One of the first problems created by this dogmatic understanding of the icon and technique is the inability to comprehend the immense variety of forms and manners the Byzantine and post-byzantine iconographers used in order to paint Orthodox icons. A quick view of history shows that in every era iconographers used different techniques to paint icons. In the era immediately following the Iconoclast controversy, when iconographers were incredible careful of the way they painded icons, there is a great variety of technique (including naturalistic) and they often combined more than one technique in an icon. The technique of iconography has history, it is not like the Symbol of Faith, that one it had been stated, it could never change. While there are things in the icon that cannot change (the form of the person/event depicted - that is the Father's definition of the icon), there are other elements (technique) that have altered a great deal: the colour of the background, the general understanding of colour in various schools, proportions, movement etc. In many cases the manner of painting the forms, clothing, space differs drastically from one school to another. If the technique had the dogmatic content that it has been loaded with this would amount to heresy.
The same interpretive problems arise with the use of the same technique for painting saints and sinners. If the technique used portrays the holiness/ theosis of the person depicted, then why is Judas (and other sinners) painted in exactly the same manner as Christ and the saints? Most Western Orthodox Christians would be horrified to know that the Byzantine technique was never used exclusively for painting icons. It was never loaded with the dogmatic content it aquired in the 20th century.

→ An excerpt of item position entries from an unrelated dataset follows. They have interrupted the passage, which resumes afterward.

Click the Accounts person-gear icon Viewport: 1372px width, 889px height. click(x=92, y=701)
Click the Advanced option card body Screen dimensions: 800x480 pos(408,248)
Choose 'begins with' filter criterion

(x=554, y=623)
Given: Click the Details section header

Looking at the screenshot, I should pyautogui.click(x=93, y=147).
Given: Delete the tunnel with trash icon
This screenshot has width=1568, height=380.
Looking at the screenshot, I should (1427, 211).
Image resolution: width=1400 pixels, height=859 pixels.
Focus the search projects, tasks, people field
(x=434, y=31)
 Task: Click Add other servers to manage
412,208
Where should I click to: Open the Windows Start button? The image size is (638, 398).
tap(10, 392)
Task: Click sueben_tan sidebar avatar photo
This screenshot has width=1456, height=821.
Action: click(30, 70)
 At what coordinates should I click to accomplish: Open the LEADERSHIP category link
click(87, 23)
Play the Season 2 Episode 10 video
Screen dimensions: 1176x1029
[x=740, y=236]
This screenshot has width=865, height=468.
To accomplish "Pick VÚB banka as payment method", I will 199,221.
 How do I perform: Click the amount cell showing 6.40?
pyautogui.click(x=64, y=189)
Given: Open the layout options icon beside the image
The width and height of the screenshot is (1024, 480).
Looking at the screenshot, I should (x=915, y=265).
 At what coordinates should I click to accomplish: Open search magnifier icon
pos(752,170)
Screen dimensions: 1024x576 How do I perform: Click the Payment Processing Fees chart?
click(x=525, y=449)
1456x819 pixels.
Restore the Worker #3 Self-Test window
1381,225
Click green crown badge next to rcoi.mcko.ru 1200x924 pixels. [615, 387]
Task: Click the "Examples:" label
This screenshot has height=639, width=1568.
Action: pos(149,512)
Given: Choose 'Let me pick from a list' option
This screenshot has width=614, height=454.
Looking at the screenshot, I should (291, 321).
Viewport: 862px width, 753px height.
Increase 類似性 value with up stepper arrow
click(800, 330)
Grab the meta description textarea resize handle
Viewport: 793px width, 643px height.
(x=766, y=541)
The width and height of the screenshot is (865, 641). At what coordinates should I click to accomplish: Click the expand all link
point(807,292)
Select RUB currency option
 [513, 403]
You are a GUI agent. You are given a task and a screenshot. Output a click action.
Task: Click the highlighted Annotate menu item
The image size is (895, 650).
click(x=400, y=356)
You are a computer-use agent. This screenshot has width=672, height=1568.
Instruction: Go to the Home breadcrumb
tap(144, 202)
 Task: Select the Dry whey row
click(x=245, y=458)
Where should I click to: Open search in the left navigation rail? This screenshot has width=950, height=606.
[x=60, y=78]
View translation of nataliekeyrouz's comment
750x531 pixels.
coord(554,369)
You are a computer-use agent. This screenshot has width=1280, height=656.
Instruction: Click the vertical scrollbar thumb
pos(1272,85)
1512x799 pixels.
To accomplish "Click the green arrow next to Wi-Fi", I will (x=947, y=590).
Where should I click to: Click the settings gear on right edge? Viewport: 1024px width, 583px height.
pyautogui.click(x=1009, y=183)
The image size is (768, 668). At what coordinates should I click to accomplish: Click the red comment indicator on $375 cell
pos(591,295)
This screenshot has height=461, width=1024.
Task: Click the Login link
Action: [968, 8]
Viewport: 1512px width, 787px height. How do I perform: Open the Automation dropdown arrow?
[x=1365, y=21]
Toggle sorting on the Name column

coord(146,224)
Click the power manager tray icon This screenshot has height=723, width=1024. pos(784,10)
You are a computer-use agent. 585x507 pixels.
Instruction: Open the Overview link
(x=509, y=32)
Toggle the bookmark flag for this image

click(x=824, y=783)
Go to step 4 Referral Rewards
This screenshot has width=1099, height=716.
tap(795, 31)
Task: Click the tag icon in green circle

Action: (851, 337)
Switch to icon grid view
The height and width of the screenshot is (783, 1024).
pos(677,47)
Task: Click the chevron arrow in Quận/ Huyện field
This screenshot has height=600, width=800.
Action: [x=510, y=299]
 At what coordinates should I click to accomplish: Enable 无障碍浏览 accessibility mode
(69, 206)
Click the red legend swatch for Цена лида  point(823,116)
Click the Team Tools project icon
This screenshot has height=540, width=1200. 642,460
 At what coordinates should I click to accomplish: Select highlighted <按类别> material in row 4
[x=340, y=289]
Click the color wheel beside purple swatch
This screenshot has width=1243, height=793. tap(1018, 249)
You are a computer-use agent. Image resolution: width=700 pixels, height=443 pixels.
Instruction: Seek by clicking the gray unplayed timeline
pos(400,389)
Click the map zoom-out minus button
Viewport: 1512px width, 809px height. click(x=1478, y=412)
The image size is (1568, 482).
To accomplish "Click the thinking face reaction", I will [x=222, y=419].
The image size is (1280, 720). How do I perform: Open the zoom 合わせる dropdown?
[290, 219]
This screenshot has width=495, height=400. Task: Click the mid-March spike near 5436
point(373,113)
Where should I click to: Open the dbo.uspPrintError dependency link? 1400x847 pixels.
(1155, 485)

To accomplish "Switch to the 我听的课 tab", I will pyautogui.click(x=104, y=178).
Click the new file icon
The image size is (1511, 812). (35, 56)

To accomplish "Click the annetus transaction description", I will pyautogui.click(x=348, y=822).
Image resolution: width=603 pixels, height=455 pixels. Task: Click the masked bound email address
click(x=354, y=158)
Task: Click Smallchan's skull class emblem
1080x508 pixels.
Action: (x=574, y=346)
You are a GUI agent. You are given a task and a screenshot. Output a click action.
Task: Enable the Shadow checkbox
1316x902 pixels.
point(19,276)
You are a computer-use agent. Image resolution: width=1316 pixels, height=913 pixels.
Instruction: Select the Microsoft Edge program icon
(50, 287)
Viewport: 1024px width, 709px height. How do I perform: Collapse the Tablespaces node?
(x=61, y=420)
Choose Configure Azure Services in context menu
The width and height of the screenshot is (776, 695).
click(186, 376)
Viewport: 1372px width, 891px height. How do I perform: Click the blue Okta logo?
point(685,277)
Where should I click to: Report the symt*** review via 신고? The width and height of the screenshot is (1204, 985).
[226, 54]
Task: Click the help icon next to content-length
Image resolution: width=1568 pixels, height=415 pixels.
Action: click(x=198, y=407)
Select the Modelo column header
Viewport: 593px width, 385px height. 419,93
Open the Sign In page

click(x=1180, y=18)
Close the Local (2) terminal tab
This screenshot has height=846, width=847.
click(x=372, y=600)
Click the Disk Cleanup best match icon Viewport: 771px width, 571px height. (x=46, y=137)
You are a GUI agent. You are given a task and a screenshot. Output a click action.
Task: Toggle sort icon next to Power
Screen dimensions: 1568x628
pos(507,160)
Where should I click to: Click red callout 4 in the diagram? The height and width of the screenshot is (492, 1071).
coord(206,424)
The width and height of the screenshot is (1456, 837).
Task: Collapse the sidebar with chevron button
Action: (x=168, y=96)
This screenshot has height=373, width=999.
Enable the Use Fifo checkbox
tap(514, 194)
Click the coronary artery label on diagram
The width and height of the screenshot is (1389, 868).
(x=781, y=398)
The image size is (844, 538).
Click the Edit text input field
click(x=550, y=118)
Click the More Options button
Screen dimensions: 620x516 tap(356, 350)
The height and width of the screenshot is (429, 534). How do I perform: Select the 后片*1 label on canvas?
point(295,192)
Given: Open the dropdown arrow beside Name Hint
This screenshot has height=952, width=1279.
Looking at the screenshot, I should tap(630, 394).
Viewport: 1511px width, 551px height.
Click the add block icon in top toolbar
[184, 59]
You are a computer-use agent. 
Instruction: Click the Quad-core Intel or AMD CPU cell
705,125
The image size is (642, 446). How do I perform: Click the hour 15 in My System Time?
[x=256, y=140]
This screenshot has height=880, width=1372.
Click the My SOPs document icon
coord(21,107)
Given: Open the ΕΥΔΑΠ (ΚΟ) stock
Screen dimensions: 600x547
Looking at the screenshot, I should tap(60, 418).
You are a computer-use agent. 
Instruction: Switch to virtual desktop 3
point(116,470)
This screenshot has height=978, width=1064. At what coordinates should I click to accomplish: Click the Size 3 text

Loading the technique with dogmatic meaning leads to inability to comprehend the history of iconography. and if we don't undertand the history of iconography we aren't going to make much sense of the present.
At the moment I don't have time to go into all the theological problems that arise from this misinterpretation of icons. In trying to find a place in the modern world for icons, the Russian theologians of the 20th century almost completely ignored the already existing theology of the icons of the Holy Fathers and the 7th Ecumenical Council and created their own completely new definition of the icon based on the definitions of Modern art. That is hardly scientific methodology.
For the Holy Fathers, the icon is the bodily form of the person depicted, nothing more. Nowhere do the Fathers talk about symbolism of colours, proportions or any such nonsense. (Symbolism was banned by the Quinisext council). The Fathers are completely realistic and historical. If the person was old their face has lines.